Earlier this week in the New York Times’ Op-Ed page, Peter Orszag wrote: ‘In the face of the dueling deficits, the best approach is a compromise: Extend the tax cuts for two years, and then end them altogether. Ideally, only the middle-class tax cuts would be continued for now. Getting a deal in Congress, though, may require keeping the high-income tax cuts, too. And that would still be worth it. Why does this combination make sense? The answer is that over the medium term, the tax cuts are simply not affordable. Yet no one wants to make an already stagnating jobs market worse over the next year or two, which is exactly what would happen if the cuts expire as planned. Higher taxes now would crimp consumer spending, further depressing the already inadequate demand for what firms are capable of producing at full tilt. And since financial markets don’t seem at the moment to view the budget deficit as a problem – take a look at the remarkably low 10-year Treasury bond yield – there is little reason not to extend the tax cuts temporarily.’ (It was announced on December 9th that Orszag would be joining Citi’s investment banking group as a vice chairman.)
After the “shellacking” that the Democrats took in the November midterm elections, the President decided two weeks ago that it was time for a compromise and a move toward the center.
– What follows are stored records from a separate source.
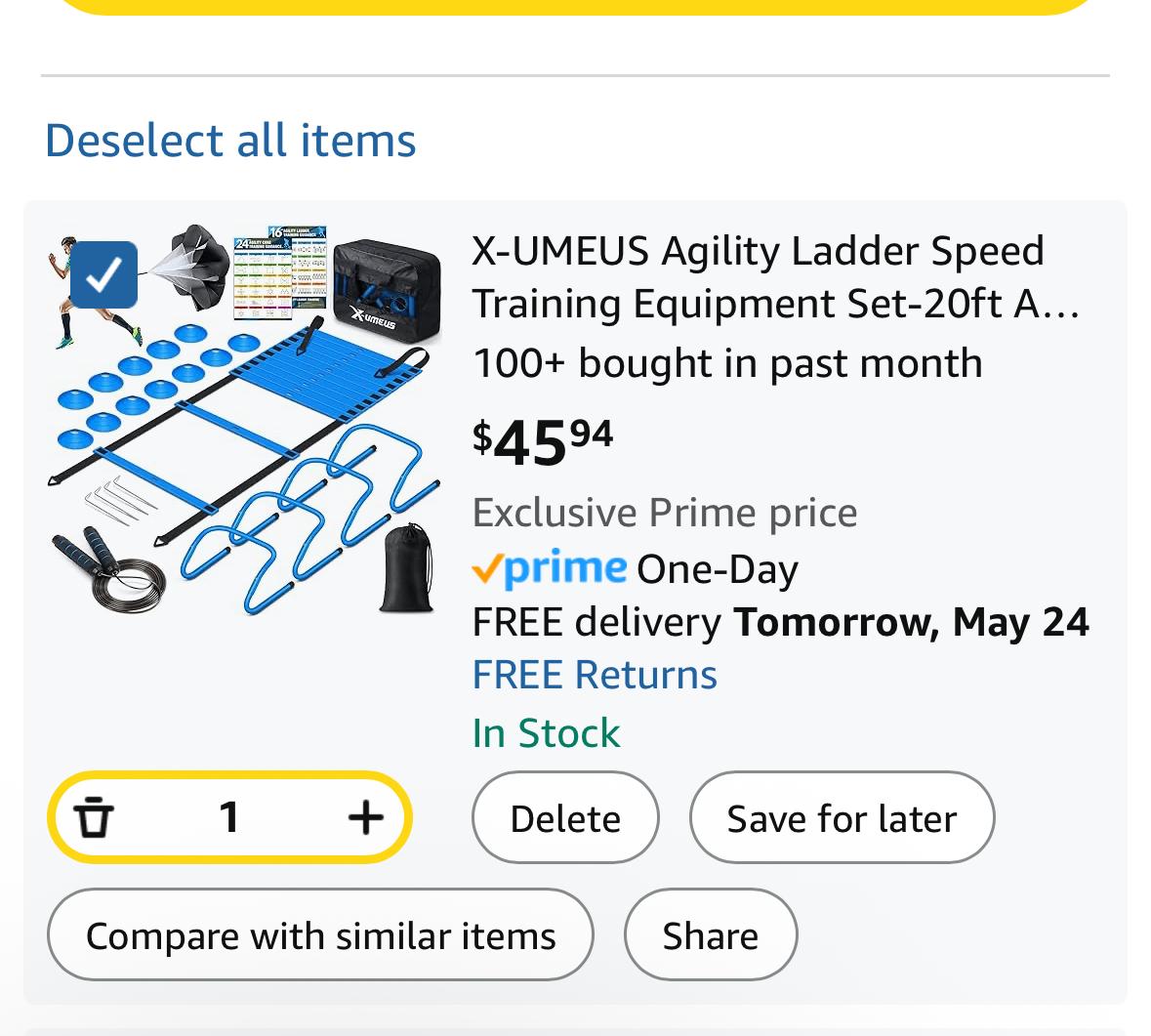1151x1036 pixels.
Task: Click the yellow button at top edge
Action: point(576,6)
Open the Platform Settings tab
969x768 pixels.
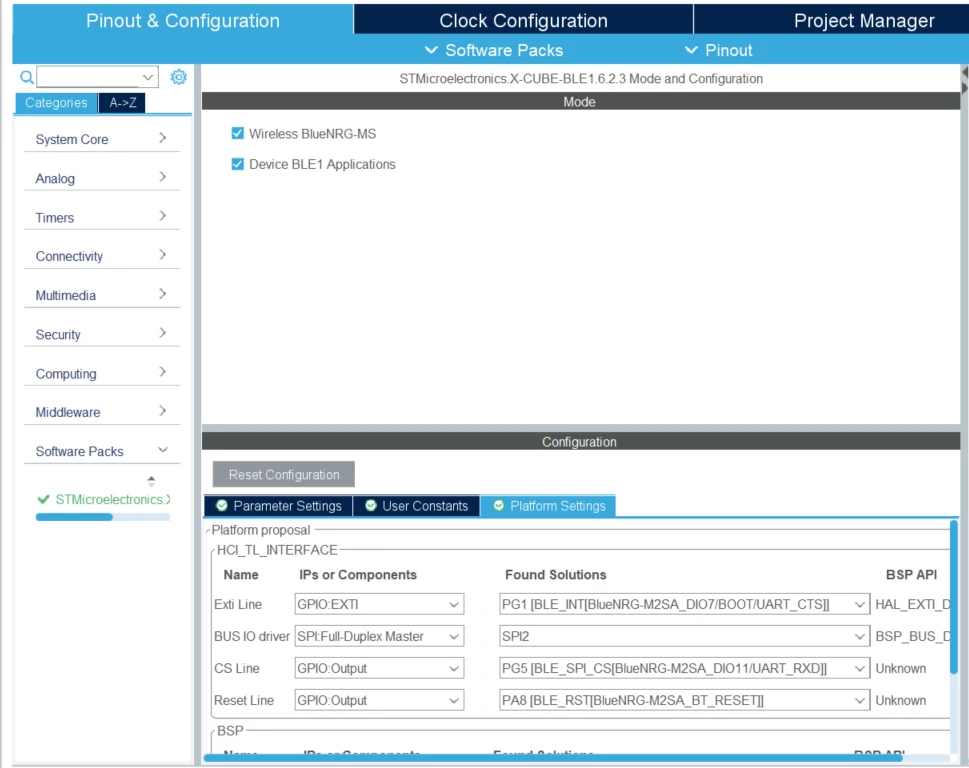pos(548,506)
Yesterday, after having passed both the House and the Senate, President Obama signed it into law. This Hail Mary play by the President, with a big assist from Vice President Biden on the Hill, may in fact help save an administration that had become more and more unpopular while the economy continued to lose ground. The non-partisan Pew Research Center for the People and the Press reported that 60% of Americans supported this tax compromise, while only 22% opposed it. (WSJ 12/13/10)
The capital gains tax will remain at 15% over the next several years, which should have a positive impact on innovation by entrepreneurs and their venture capital and growth equity sponsors. In addition, the payroll tax reduction for Social Security should put more dollars in the consumers’ pockets at a time when they have not been able or willing to assist this recovery. Earnings, particularly those of tech companies, are very strong, indicating that we may be seeing a business-led recovery, even while the housing market remains weak. Oracle, for example, earlier this week reported that earnings for the most recent quarter were up 28%, on a 47% increase in revenue. (WSJ 12/17/10)
Now that the uncertainty of tax rates for the next 2 years has been removed by this historic compromise on the extension of the Bush tax cuts, I sense that the recovery will finally have some wind at its back and that ‘11 will see much stronger job creation. I also anticipate that with interest rates remaining at low levels we will see a very robust M&A market in ‘11 after a very mixed market in ‘10. Sale multiples should become stronger, as both strategic investors and private equity firms compete for quality companies.